無駄にしてはいけない。同じかなしみを生んではならない。終わらせなければならないのだ。しかし、しかしだ。


「いやです、義勇さん、そんなのわたしいやです」
「なまえ……」
「もう行かないでほしいです、どこにも」
「なまえ」
「死なないで、死にに行かないで」


鼻の奥がじんわりと熱くなって、ああ泣いてしまうと思ったときにはもう涙がほろほろと溢れて、すでに顎のあたりで大渋滞を起こしているところだった。
義勇さんは肯定も否定も謝罪もせず、なかば突進するようにその胸に両手をついたわたしの腰をしずかに抱いてくれた。
しかし、そんなことをしてほしいわけではないのだ。
叱りとばしてでもくれればよかったのだ。こんなことも我慢できないのかと、ひとでなしだと、叱ってくれればいいのに。
こうなってしまってはもうなにもかもが気に入らなくて、こんな気持ちははじめてで、頑張ってくださいとかわいらしく言えたらよかったのに、わたしはただ泣きじゃくりながら義勇さんの胸元を力なく叩いた。何度も。ばかみたいに名前を呼びながら、何度も叩いた。
嗚咽するたび、わたしの口元で義勇さんの名前がちぎれた。羅列するただの音のようにばらばらになった。

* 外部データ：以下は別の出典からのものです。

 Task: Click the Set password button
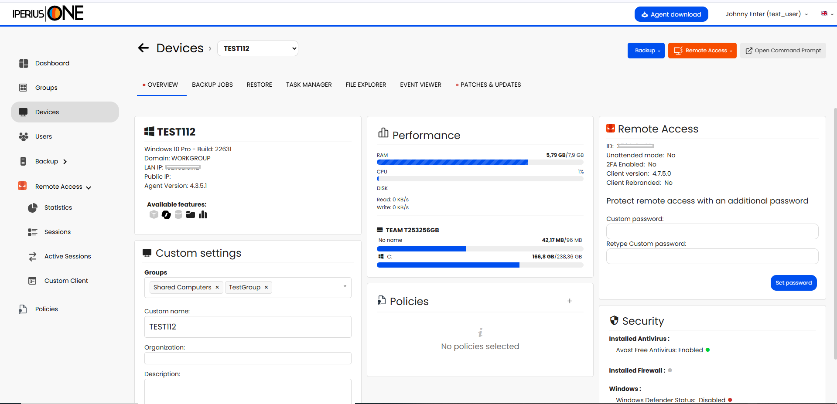tap(793, 283)
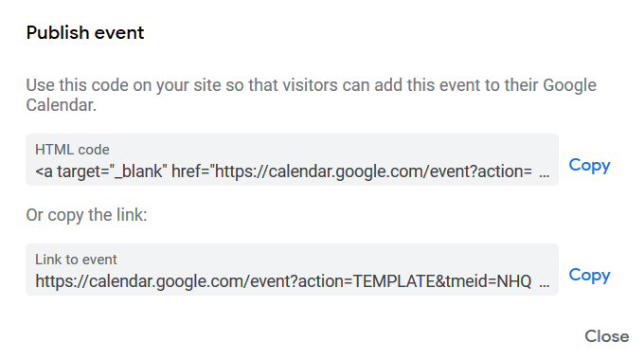This screenshot has height=360, width=644.
Task: Close the Publish event dialog
Action: tap(607, 336)
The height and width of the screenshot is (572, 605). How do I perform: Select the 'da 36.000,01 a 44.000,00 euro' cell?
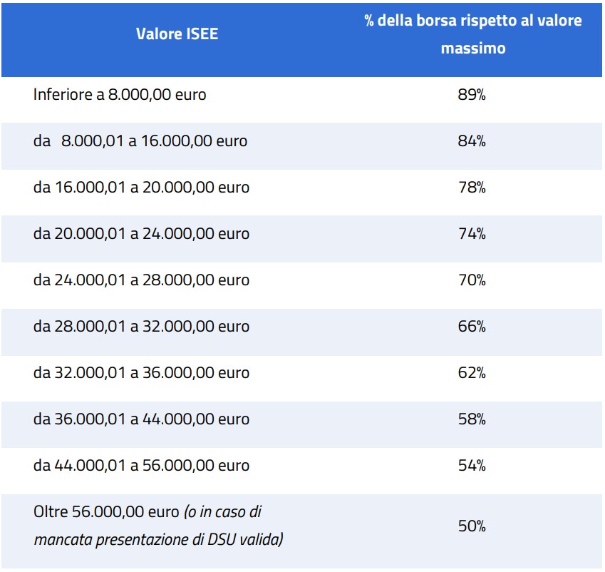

「……か、覚悟はできているつもりでいたんです。でも、全然、だめですね。わたしは愚かです。義勇さんに行ってほしくない。死ぬための努力なんてしてほしくない。ほかの誰が死んでしまっても、あなたにだけは生きていてほしい。生きていてほしい、それが義勇さんの願いと違ったとしても。ほんとうは、腹のなかでこんな勝手なことを考えているような人間なんです。たとえこのままふたりでどこへ落ち延びたとして、後悔ばかりでゆめゆめ生きたここちもしないでしょうに。それこそ、死んでいるかのように。でも、じゃあ、どうしたらいいのでしょうか」

「黙っていることもできた。そうしなかったのは、いずれお前の耳に入ることを危惧したからではなく、そうして理不尽だと言ってほしかったからなのかもしれない。おれたちのかわりに」

「義勇さん……」

「稽古をやめることはできない。無論、責務を投げ出すことも。おれのいのちがどう扱われようと、今更なにかを変えることはできない。ただその重さを、お前だけがわかっていればいい」


勝手でごめん、と義勇さんは呟いた。
おおきな時代の渦にのまれて、それでよしとされるとを理不尽だと叫ぶこと。なす術もなく流されていくことを残酷だと思うこと。わたしのいとしいひとは、そんなことしか望めないというのか。

わたしは、こぼされた本音のほんのひとかけらごと義勇さんをかたく抱きしめたまま、陽の落ちるまで、ただじっと動かずにいた。
わたしの嗚咽は義勇さんの胸のなかに消えていった。
こうしていると、世界はわたしたちふたりで完結しているかのように思えて、ままならない現実のすべては夢であるという気がした。
頭を撫でる手のひらがやさしかった。世界を救う手のひら。わたしだけのものじゃない。